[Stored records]
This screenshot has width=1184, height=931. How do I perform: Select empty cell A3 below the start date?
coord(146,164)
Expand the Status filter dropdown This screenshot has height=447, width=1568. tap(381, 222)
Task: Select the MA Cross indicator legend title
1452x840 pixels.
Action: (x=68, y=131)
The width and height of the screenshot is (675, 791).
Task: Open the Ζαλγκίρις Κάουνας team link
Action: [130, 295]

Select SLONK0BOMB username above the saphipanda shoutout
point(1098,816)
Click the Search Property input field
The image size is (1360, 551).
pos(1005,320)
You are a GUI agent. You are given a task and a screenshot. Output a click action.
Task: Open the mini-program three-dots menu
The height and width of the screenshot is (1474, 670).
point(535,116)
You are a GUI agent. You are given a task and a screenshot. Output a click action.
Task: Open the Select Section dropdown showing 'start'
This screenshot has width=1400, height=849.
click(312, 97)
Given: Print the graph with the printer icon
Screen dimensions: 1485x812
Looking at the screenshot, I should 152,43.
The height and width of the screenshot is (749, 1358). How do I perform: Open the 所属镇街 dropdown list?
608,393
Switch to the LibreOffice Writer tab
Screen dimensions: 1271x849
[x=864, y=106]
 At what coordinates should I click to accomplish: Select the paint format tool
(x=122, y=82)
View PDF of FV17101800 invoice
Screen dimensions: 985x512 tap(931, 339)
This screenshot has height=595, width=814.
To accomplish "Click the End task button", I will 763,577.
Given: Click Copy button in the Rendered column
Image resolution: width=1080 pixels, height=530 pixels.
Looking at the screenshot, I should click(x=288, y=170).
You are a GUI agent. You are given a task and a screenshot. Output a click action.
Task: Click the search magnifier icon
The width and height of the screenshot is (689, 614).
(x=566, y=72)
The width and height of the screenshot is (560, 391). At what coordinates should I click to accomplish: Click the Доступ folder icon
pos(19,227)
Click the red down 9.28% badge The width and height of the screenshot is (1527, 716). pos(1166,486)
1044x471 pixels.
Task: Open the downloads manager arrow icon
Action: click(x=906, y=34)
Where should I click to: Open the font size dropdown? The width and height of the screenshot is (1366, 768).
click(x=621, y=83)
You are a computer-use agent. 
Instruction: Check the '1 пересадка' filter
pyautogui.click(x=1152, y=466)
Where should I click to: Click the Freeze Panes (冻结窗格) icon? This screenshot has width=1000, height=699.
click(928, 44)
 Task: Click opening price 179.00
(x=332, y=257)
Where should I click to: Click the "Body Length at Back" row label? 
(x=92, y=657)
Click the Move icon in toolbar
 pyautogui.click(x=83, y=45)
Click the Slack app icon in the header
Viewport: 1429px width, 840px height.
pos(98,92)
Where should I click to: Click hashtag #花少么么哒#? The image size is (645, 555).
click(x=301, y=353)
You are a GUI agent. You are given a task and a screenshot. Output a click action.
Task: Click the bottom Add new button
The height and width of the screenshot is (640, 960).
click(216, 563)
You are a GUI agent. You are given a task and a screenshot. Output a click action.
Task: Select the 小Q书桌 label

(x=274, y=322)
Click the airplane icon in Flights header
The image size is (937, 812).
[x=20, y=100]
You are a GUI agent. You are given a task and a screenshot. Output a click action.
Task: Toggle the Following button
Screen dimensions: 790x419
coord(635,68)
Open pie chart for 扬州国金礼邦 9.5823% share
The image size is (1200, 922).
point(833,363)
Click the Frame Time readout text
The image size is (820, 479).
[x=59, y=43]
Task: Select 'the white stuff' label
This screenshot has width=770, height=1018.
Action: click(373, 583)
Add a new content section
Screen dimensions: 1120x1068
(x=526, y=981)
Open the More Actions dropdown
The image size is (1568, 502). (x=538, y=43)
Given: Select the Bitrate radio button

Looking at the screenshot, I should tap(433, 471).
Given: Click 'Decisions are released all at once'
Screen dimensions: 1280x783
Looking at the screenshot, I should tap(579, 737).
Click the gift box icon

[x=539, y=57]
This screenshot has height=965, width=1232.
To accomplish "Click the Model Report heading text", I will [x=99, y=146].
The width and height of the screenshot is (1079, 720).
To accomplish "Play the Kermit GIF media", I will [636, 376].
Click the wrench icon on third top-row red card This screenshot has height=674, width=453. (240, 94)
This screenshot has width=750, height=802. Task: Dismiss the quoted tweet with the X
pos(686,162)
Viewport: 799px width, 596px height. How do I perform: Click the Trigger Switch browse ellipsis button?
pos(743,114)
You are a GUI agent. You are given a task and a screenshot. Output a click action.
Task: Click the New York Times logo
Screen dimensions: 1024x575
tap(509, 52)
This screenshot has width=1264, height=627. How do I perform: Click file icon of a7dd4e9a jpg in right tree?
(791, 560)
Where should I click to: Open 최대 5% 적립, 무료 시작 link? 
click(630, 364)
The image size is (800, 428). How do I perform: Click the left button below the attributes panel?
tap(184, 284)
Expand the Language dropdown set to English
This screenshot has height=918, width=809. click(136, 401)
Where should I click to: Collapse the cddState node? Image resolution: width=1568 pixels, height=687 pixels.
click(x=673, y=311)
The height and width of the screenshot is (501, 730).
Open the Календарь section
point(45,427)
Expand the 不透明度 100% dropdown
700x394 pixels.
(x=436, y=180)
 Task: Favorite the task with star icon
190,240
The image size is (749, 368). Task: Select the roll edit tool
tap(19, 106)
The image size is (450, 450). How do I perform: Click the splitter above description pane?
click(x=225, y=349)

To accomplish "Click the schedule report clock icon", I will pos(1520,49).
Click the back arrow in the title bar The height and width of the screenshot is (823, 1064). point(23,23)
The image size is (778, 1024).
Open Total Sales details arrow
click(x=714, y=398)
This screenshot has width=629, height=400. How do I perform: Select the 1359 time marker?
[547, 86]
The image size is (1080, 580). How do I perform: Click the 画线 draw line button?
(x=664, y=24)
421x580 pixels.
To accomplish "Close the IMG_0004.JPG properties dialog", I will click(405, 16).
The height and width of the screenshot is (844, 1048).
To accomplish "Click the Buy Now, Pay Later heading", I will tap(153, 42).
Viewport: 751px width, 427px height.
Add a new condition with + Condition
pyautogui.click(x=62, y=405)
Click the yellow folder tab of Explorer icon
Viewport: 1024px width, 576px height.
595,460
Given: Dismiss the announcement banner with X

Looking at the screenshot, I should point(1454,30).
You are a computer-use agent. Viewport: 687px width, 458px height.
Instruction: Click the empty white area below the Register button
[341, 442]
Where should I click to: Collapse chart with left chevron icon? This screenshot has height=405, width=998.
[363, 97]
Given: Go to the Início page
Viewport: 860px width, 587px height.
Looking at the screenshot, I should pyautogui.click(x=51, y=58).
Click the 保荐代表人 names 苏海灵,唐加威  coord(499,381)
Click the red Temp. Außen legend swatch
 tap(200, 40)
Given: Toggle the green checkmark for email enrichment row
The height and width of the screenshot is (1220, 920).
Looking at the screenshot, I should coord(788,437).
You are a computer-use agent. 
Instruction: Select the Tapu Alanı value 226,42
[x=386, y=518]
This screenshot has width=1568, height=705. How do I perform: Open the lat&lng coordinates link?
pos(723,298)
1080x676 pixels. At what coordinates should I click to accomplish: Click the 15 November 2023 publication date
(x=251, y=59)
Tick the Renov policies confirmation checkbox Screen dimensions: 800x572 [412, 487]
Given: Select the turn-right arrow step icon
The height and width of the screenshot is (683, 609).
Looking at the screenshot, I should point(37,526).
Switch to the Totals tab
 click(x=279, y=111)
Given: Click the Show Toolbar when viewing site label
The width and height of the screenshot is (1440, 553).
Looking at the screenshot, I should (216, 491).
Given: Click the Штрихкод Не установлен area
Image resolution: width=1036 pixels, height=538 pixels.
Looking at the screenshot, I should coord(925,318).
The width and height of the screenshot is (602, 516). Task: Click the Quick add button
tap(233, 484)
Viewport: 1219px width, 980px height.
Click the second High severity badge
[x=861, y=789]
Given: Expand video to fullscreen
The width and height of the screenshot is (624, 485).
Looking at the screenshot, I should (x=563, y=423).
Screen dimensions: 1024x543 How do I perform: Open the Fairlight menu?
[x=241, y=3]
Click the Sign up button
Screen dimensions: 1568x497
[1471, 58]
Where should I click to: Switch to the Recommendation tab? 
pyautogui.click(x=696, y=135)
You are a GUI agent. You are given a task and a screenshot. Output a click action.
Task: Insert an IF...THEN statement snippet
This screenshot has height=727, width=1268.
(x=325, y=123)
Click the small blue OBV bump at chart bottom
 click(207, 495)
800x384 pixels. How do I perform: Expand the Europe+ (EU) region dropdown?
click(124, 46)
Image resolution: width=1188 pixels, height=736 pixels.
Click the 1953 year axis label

→ REQUIRED WORK: Your answer should hold every line of the entries that contains the string "Toggle".

→ ANSWER BELOW:
Task: Toggle the Following button
Given: Toggle the green checkmark for email enrichment row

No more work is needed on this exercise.